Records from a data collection
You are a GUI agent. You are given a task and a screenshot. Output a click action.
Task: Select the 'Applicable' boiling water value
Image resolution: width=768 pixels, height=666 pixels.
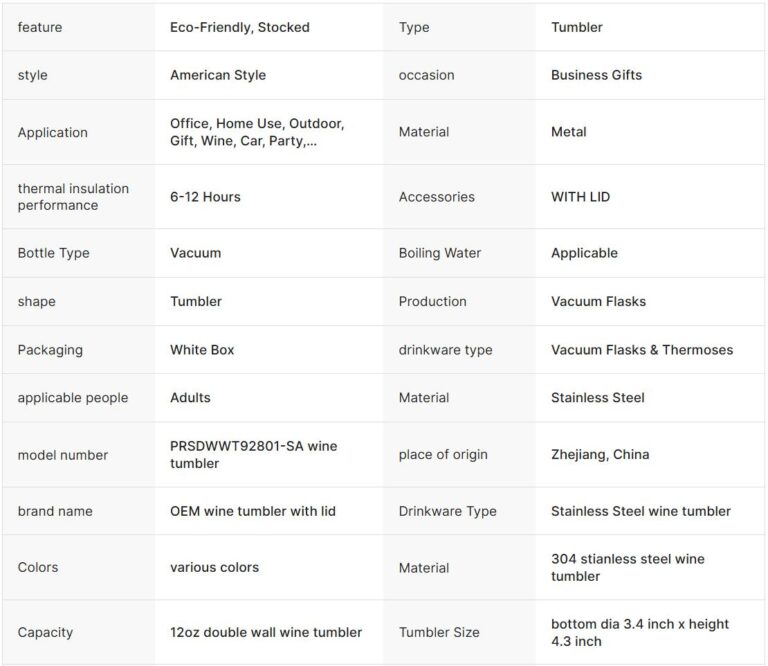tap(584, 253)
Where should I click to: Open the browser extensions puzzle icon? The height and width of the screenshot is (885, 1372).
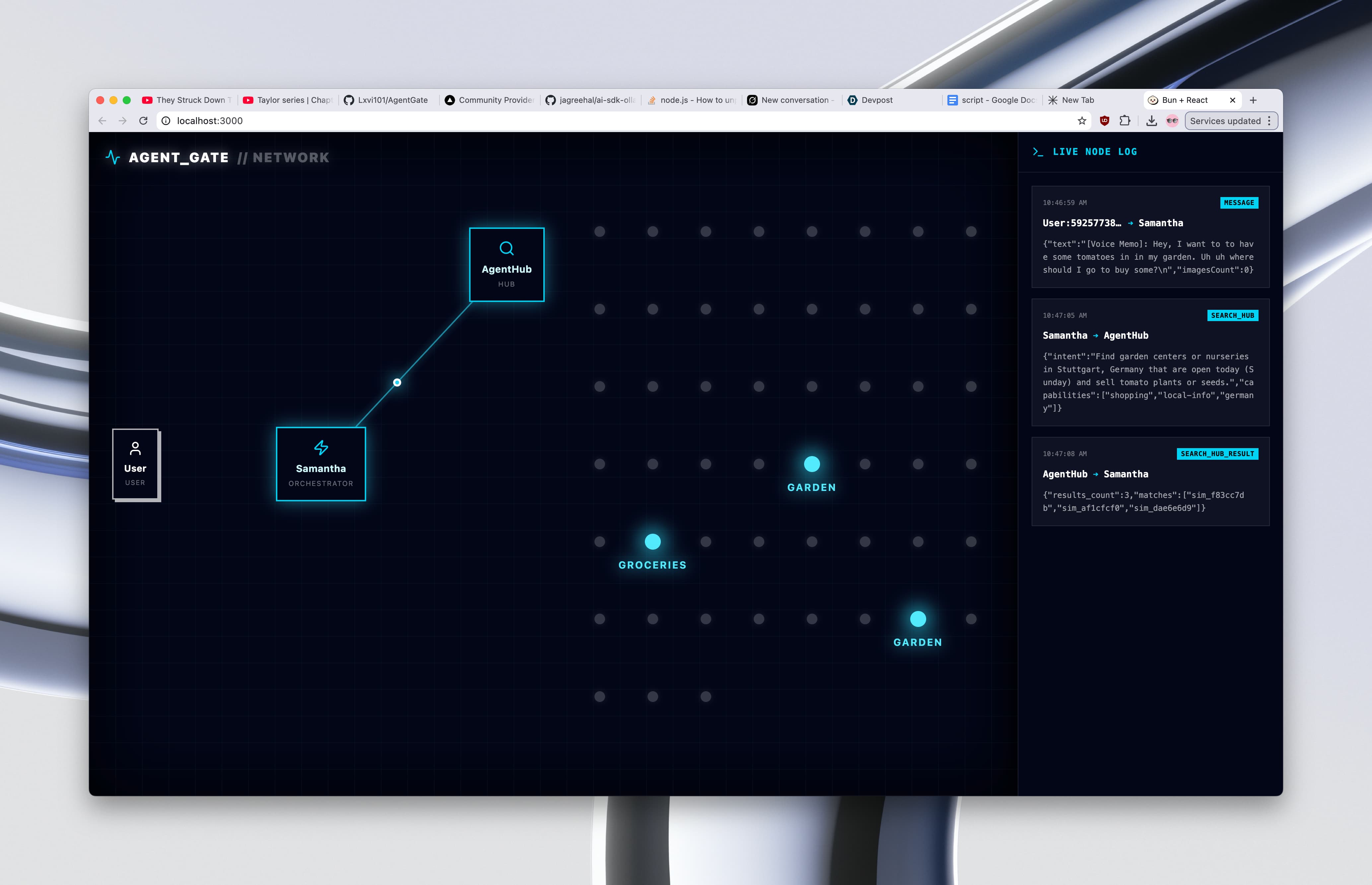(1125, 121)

Written instruction:
Rewrite the lines above, substituting "screen capture" for every "screenshot" and changing nothing else, and omit the pictures.

Task solution:
You are a GUI agent. You are given a task and a screen capture. Output a click action.
Task: Select the 'Applicable' boiling water value
Image resolution: width=768 pixels, height=666 pixels.
tap(584, 253)
Where should I click to: Open the browser extensions puzzle icon? The height and width of the screen capture is (885, 1372).
(1125, 121)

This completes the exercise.